> Exercise directions: Swap "Instruction" for "Directive" in the rows, covering everything from the line with "You are a computer-use agent. Screen dimensions: 850x496" down to the line with "Looking at the screenshot, I should point(79,235).", and leave the rest of those lines unchanged.

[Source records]
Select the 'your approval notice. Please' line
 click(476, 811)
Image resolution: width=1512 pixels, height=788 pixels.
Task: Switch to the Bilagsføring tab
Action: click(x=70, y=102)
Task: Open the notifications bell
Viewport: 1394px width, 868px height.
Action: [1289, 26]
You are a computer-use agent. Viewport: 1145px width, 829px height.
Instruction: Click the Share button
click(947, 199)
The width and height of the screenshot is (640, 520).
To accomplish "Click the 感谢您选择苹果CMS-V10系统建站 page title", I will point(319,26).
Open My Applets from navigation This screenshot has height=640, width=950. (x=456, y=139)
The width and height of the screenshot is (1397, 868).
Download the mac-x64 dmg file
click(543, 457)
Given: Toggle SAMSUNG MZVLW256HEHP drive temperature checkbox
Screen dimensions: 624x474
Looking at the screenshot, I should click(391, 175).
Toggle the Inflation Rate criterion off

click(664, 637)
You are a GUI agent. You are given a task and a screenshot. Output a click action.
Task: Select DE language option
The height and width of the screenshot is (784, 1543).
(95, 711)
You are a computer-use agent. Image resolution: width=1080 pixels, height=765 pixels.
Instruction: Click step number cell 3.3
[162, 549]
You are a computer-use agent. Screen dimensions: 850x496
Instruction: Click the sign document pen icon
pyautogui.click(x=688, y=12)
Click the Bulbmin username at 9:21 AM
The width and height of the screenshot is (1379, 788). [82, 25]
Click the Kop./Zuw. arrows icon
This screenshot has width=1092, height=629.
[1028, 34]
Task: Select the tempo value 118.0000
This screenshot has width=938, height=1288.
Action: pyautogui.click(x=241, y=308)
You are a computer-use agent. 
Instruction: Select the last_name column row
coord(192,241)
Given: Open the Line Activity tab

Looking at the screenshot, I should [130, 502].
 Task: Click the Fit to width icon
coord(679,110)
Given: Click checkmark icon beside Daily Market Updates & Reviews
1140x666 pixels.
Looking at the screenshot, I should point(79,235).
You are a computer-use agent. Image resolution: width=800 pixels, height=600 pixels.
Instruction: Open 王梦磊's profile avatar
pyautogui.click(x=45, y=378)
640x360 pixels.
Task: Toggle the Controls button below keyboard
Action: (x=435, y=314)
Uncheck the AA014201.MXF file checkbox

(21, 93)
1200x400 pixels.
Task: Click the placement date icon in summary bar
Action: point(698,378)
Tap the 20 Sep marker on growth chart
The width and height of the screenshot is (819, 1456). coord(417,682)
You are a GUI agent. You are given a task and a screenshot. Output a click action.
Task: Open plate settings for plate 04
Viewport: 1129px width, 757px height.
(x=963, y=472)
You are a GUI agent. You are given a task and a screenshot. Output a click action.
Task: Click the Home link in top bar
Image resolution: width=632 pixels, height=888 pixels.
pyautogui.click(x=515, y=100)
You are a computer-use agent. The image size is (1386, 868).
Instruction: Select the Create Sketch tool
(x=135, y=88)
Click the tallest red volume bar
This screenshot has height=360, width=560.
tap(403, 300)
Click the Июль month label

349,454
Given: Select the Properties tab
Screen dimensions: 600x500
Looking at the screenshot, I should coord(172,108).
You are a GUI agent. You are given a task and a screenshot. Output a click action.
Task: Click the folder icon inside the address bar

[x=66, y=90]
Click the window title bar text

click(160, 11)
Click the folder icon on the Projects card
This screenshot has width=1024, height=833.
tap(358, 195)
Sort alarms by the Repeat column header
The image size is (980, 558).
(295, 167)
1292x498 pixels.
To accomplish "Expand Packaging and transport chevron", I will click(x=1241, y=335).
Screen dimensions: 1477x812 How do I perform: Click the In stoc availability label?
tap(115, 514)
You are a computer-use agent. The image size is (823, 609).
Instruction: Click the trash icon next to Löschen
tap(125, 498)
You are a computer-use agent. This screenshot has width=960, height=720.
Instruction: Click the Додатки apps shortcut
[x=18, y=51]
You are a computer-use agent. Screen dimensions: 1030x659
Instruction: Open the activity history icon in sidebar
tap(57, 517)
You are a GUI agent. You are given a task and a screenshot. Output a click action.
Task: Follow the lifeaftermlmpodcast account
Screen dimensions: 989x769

> Exercise result:
You are a computer-use agent. Screen dimensions: 850x496
Directive: Click the sign document pen icon
pyautogui.click(x=688, y=12)
Click the Bulbmin username at 9:21 AM
The width and height of the screenshot is (1379, 788). [82, 25]
Click the Kop./Zuw. arrows icon
This screenshot has width=1092, height=629.
[1028, 34]
Task: Select the tempo value 118.0000
This screenshot has width=938, height=1288.
Action: pyautogui.click(x=241, y=308)
You are a computer-use agent. 
Directive: Select the last_name column row
coord(192,241)
Given: Open the Line Activity tab

Looking at the screenshot, I should [130, 502].
 Task: Click the Fit to width icon
coord(679,110)
Given: Click checkmark icon beside Daily Market Updates & Reviews
1140x666 pixels.
Looking at the screenshot, I should point(79,235).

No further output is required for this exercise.